All documents submitted must be originals. You may wish to include a cover sheet with your supporting documents to set out the period each documents covers
If you are applying on the basis of having a status other than as a student for the entire 5 year period, please see the information on the HR Compliance Team webpages.
There are two ways to make an application to the Home Office for a permanent residence certificate:
- Download and complete the EEA(PR) paper application
- Use the online version of the EEA(PR) form. After completing the form and paying the application fee, you will need to print out the form and send it to the Home Office. Students cannot use the online version of the form if they are reliant on a family member to support them financially or financially responsible for other family members. If applying online, you may wish to use the European passport return service offered by Cambridgeshire Council. This service allows the Council to check your passport and hand it straight back to you without the need for you to submit it with your other application documents
However you apply, you will need to pay the £65 fee.

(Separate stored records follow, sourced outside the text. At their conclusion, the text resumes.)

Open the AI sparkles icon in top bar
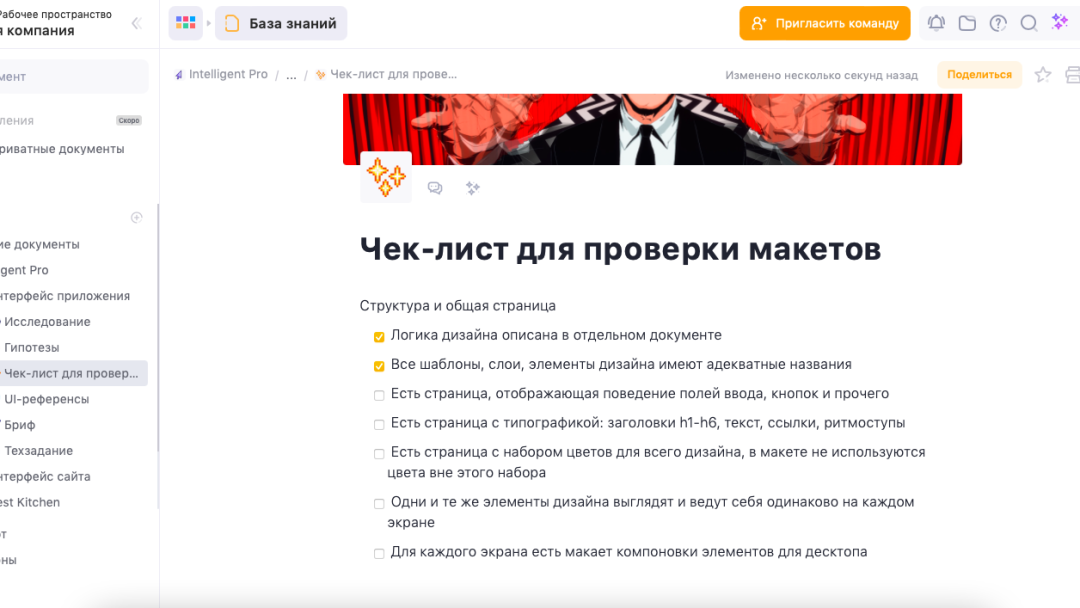Viewport: 1080px width, 608px height. coord(1060,22)
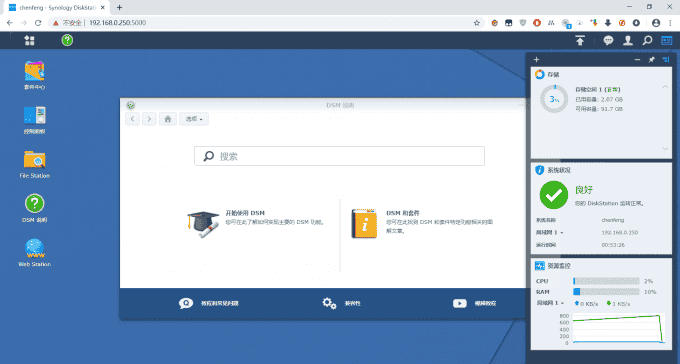
Task: Open the notifications speech bubble icon
Action: [x=608, y=40]
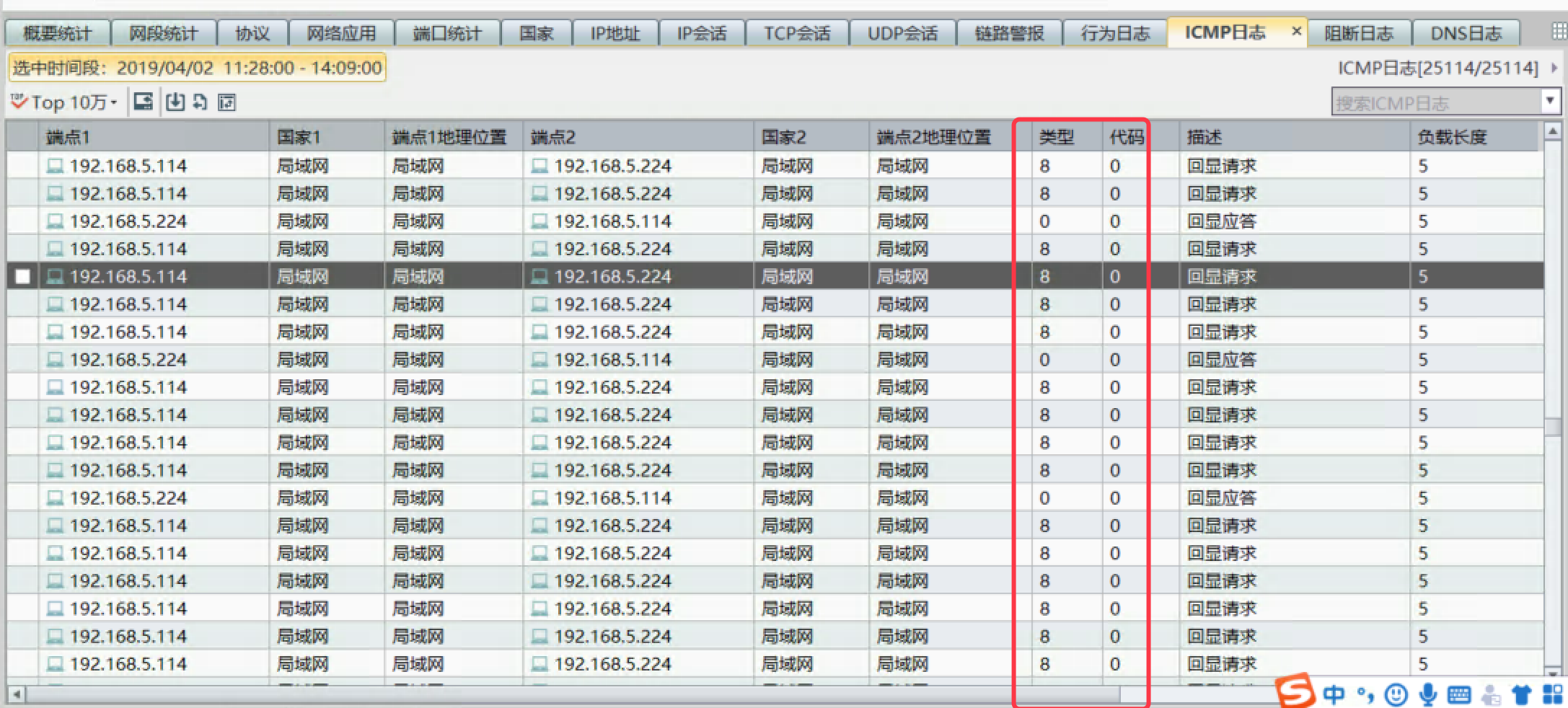The width and height of the screenshot is (1568, 708).
Task: Sort by the 类型 column header
Action: click(x=1057, y=136)
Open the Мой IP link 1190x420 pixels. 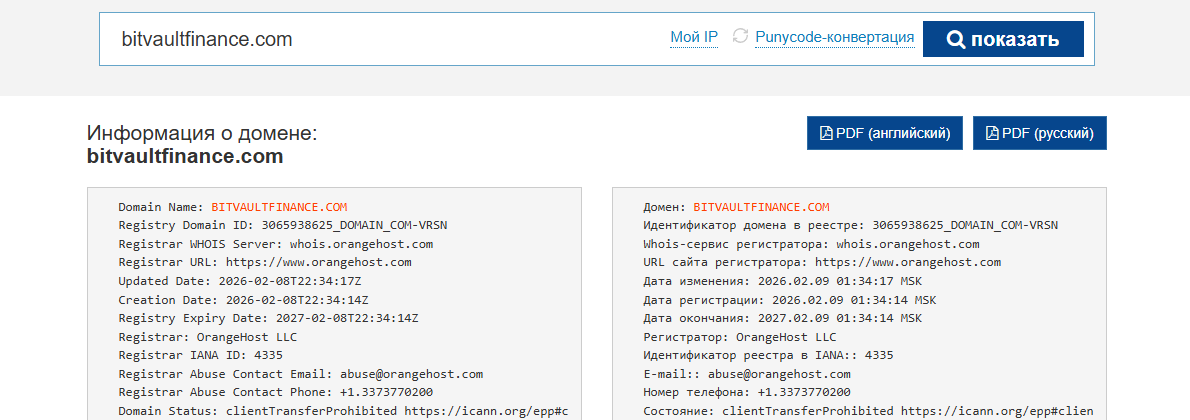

As part of your application you will need to outline on a separate sheet absences from the UK during the 5 year period to demonstrate to the Home Office that you have not broken continuity of residence in the UK during the qualifying period. Continuity is broken if an individual has spent more than 6 months outside of the UK at any one time. The 5 year period would start again from your return to the UK after a period of more than 6 months abroad
If you have been abroad for 6 months or more as part of your course (i.e for fieldwork) the caseworker may consider whether discretion would be appropriate. You should provide documentation to show that the absence was part of your studies and authorised by the institution.
The processing time is currently 6 months. There is no fast track service.
It is a requirement for anyone who wishes to apply for UK citizenship to have obtained a permanent residence certificate. You must be in the UK for a further year after qualifying for permanent residence before you can apply for citizenship.